Quinta-feira, 23 de abril de 2026

Afastado por denúncias de assédio sexual, ministro do Superior Tribunal de Justiça mantém remuneração mensal de R$ 100 mil líquidos

Afastado do cargo há dois meses após a abertura de sindicância por denúncias de assédio sexual, o ministro do STJ (Superior Tribunal de Justiça) Marco Buzzi continua recebendo a mesma remuneração de quando estava em atividade, cerca de R$ 100 mil líquidos, o que contraria decisão de 2024 do CNJ (Conselho Nacional de Justiça).

O CNJ determinou a suspensão do pagamento de verbas de natureza indenizatória, temporária ou extraordinária a magistrados afastados no curso de processos administrativos disciplinares ou sindicâncias, como no caso de Buzzi, que está afastado desde 10 de fevereiro.

Com base nas conclusões da sindicância, o STJ decidiu abrir PAD (Processo Administrativo Disciplinar) contra o magistrado, e o ministro do STF Nunes Marques determinou a abertura de inquérito para investigar a conduta do ministro do STJ.

A defesa do magistrado tem dito, em manifestações enviadas à imprensa, que Buzzi “não cometeu qualquer ato impróprio ao longo de sua trajetória” e que as alegações apresentadas contra o ministro “carecem de provas concretas”.

Os advogados afirmaram que repudiam “a campanha sistemática de acusações veiculadas na imprensa, marcada por vazamentos seletivos, distorções e ausência deliberada do direito básico de defesa”.

Em valores brutos, sem considerar os descontos, o magistrado recebeu R$ 132 mil em fevereiro e quase R$ 127 mil em março, praticamente o mesmo montante pago em janeiro, quando ainda estava em atividade.

As quantias resultam da soma do salário fixo de R$ 44 mil com adicionais registrados nos contracheques como “indenizações” e “vantagens pessoais”. Após os descontos de Previdência, Imposto de Renda e do teto constitucional, o valor líquido foi de R$ 106 mil em fevereiro e R$ 100 mil em março, o mesmo patamar de janeiro.

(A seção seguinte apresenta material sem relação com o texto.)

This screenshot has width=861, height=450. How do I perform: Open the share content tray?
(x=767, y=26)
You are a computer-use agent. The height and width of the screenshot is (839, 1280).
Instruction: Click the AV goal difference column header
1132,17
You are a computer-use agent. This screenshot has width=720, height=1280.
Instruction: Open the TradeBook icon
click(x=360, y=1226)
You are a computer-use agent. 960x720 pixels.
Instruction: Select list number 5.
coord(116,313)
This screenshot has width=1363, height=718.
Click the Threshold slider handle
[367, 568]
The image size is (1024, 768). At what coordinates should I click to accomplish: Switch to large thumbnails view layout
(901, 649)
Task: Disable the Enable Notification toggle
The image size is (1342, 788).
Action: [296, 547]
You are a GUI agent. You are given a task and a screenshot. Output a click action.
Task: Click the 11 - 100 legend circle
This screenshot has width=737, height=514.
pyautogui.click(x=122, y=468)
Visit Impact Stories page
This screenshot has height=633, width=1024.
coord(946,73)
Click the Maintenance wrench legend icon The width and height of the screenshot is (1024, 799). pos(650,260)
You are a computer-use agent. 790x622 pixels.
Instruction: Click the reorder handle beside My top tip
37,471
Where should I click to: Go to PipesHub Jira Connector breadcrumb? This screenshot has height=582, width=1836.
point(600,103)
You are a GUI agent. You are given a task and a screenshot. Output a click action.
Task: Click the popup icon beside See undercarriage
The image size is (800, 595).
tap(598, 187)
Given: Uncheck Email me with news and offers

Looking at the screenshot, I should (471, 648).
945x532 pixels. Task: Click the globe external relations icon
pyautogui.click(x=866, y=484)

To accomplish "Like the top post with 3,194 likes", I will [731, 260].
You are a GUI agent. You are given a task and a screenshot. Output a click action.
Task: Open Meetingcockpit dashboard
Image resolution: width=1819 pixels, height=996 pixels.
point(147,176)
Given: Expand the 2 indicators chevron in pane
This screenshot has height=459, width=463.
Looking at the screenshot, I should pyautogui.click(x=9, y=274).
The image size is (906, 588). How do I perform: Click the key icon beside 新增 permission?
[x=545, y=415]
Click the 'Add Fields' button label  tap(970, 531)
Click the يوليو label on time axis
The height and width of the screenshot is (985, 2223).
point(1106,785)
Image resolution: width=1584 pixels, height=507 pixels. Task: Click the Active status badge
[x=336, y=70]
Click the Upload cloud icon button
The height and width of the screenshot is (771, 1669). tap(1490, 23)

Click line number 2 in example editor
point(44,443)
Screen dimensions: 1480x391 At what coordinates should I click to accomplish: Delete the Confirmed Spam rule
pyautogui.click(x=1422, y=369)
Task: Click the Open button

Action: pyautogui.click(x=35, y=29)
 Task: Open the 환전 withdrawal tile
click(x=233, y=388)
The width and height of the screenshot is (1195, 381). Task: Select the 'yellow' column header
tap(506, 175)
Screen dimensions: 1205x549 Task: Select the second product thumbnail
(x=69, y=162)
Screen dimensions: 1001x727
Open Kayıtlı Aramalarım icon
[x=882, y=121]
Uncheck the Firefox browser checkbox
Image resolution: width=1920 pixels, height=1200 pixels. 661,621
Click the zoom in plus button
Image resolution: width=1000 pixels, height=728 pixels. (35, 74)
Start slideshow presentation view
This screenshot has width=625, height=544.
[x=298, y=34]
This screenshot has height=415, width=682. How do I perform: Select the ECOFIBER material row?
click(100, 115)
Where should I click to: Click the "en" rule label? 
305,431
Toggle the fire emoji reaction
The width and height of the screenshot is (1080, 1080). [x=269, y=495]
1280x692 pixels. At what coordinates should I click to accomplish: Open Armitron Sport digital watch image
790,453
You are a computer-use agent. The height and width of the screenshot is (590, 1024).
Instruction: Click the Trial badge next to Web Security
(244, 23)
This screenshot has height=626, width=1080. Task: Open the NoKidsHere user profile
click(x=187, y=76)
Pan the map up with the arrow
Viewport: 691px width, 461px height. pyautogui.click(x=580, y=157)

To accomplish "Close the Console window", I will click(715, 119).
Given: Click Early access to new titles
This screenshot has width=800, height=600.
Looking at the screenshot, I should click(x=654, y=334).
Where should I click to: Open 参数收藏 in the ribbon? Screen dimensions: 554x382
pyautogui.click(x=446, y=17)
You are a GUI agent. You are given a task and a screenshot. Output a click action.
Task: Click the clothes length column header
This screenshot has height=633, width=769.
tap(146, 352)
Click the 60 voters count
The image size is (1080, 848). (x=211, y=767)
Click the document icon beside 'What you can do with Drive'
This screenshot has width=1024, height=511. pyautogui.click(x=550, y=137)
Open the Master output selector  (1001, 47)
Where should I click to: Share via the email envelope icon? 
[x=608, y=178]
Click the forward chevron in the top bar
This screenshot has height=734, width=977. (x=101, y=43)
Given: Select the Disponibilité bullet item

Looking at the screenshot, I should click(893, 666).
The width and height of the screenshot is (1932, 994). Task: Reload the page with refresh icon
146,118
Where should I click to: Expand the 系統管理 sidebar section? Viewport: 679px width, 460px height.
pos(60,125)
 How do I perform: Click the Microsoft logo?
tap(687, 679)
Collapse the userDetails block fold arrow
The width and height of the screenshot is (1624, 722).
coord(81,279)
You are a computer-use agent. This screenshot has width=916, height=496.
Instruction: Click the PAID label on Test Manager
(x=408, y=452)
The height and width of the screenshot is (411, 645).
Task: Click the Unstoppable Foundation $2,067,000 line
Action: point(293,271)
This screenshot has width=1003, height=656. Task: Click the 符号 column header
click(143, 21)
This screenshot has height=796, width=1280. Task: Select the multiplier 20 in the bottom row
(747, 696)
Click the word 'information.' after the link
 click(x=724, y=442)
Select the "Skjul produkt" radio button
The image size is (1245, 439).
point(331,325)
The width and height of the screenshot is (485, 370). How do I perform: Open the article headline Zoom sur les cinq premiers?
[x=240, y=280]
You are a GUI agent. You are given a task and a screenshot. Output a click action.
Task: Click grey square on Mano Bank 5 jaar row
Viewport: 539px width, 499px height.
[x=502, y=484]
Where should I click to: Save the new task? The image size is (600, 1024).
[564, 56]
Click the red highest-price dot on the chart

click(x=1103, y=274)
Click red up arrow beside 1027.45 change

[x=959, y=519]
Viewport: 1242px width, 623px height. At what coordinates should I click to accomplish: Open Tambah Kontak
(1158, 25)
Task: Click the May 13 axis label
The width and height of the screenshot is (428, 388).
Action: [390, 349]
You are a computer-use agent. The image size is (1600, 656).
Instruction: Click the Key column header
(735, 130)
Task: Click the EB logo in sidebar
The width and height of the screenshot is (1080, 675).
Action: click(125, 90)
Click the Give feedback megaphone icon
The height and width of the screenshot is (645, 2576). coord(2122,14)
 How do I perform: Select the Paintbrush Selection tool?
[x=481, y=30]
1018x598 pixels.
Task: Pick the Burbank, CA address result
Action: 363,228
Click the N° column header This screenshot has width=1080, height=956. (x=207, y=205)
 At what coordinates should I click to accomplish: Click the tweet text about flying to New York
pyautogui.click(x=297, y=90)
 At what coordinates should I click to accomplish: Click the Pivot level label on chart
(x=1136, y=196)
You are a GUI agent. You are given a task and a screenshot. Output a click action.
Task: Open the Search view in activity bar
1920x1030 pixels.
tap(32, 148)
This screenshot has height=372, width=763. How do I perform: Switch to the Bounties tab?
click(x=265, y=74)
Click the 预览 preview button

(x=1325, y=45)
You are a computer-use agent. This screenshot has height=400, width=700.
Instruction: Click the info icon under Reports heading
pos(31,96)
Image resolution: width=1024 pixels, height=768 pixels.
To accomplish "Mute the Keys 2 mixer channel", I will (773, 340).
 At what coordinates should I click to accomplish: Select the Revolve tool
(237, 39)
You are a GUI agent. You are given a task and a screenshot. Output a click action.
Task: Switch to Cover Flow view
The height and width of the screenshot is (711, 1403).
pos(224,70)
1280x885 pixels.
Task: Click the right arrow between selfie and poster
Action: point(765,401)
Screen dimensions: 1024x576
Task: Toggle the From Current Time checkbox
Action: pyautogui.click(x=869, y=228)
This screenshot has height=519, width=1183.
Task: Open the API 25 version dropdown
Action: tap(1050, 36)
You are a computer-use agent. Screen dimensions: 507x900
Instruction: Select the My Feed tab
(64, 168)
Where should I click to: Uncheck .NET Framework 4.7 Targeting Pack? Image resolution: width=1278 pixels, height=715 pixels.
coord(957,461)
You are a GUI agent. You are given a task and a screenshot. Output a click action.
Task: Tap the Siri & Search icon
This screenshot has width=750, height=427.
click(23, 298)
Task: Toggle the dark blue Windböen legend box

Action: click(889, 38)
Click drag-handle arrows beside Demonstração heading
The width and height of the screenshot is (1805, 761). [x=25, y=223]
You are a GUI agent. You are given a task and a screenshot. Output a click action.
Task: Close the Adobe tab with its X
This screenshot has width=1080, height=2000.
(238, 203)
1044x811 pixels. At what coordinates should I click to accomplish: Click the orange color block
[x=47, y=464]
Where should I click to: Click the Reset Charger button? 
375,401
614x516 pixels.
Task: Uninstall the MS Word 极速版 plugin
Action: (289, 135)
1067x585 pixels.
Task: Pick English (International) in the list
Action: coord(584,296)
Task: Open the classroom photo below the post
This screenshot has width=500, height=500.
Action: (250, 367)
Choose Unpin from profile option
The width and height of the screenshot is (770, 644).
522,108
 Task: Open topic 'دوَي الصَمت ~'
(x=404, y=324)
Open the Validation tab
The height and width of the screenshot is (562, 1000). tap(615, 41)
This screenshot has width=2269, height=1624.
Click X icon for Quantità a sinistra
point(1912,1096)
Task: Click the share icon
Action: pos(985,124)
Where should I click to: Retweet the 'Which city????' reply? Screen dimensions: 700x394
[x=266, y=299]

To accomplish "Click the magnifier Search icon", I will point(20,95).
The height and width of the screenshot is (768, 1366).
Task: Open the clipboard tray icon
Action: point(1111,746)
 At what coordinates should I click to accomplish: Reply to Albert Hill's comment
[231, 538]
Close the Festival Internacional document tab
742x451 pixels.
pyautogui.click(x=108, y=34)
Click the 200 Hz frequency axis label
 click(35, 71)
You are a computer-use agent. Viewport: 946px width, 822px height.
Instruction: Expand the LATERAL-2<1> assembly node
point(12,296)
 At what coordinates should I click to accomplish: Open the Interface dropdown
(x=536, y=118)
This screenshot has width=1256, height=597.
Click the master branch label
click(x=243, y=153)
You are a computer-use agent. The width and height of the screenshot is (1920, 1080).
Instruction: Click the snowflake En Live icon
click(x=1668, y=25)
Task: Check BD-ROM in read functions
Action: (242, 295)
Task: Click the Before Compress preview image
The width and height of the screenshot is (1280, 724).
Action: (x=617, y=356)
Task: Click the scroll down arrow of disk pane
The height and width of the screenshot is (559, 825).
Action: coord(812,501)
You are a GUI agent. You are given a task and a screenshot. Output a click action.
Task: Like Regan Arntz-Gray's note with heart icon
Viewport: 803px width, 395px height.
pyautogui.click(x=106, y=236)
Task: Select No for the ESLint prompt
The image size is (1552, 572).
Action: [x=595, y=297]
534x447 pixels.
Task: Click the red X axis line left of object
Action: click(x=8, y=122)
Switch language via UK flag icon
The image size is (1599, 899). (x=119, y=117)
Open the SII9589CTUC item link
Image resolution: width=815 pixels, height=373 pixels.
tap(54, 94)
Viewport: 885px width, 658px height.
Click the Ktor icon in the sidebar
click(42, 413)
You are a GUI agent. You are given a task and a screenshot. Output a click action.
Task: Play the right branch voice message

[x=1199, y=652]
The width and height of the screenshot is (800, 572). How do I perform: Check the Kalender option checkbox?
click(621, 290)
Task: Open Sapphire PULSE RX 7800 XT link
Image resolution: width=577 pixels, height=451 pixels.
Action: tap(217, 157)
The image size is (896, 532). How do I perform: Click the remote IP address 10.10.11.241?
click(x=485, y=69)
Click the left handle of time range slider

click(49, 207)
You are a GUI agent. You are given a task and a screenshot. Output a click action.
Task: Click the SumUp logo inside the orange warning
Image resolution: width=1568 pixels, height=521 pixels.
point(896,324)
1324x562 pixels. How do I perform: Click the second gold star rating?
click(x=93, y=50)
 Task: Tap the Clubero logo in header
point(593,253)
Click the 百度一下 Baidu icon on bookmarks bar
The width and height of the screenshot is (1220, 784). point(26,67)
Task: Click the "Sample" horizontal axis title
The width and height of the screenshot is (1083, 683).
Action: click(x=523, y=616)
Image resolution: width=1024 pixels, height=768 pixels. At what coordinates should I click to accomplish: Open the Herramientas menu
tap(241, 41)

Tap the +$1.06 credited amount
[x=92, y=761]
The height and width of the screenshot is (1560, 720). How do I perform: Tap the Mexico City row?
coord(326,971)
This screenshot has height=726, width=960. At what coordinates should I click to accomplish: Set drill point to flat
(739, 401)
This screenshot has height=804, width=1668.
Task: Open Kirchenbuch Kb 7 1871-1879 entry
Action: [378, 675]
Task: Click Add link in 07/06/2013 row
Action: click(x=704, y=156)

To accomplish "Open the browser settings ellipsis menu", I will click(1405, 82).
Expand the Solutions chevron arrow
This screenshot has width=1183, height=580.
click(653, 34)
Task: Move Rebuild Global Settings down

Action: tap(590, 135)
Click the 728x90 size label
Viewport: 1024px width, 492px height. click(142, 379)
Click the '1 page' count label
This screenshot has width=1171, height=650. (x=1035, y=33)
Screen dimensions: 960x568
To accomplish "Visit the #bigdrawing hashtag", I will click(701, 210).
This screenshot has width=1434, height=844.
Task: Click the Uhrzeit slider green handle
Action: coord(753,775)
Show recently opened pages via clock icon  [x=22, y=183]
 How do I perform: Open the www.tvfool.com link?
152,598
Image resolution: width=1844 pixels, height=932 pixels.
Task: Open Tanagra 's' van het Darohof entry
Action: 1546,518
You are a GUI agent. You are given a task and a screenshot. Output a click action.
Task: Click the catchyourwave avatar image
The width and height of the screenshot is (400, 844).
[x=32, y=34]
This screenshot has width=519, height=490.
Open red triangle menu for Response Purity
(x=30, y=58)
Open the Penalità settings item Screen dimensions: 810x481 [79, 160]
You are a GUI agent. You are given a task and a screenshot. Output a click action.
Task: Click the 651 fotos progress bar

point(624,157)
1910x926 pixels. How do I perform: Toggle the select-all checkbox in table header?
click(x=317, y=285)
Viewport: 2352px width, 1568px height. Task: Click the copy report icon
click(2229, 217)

A premissa do CNJ é que não se justifica indenizar gastos de quem não está no exercício efetivo das funções. “O entendimento consolidado pelo plenário reafirma que o afastamento cautelar justifica a interrupção do pagamento de verbas que não possuem natureza estritamente salarial, mantendo-se apenas o subsídio integral”, afirmou o CNJ em nota.

A regra, contudo, não foi aplicada pelo STJ. No contracheque mais recente de Buzzi, referente a março, constam R$ 66 mil em “indenizações”. Em fevereiro, mês em que foi afastado, o valor foi maior, de R$ 72 mil.

O tribunal informou que suspenderá os valores excedentes nos próximos contracheques. “O ministro receberá apenas a parcela remuneratória dos seus vencimentos, consoante o art. 15 da Resolução 135 do CNJ”, diz a nota do STJ.

Nota do STJ

“O Processo Administrativo Disciplinar foi aberto pelo Pleno do Superior Tribunal de Justiça no dia 14 de abril. Neste mês, o ministro receberá apenas a parcela remuneratória dos seus vencimentos, consoante o art. 15 da Resolução 135 do CNJ.

Ressalte-se que o magistrado já estava impedido de utilizar o seu local de trabalho e usufruir de veículo oficial e outras prerrogativas inerentes ao exercício da função, nos termos do §2º do art. 15 da referida Resolução”, afirmou o STJ em nota.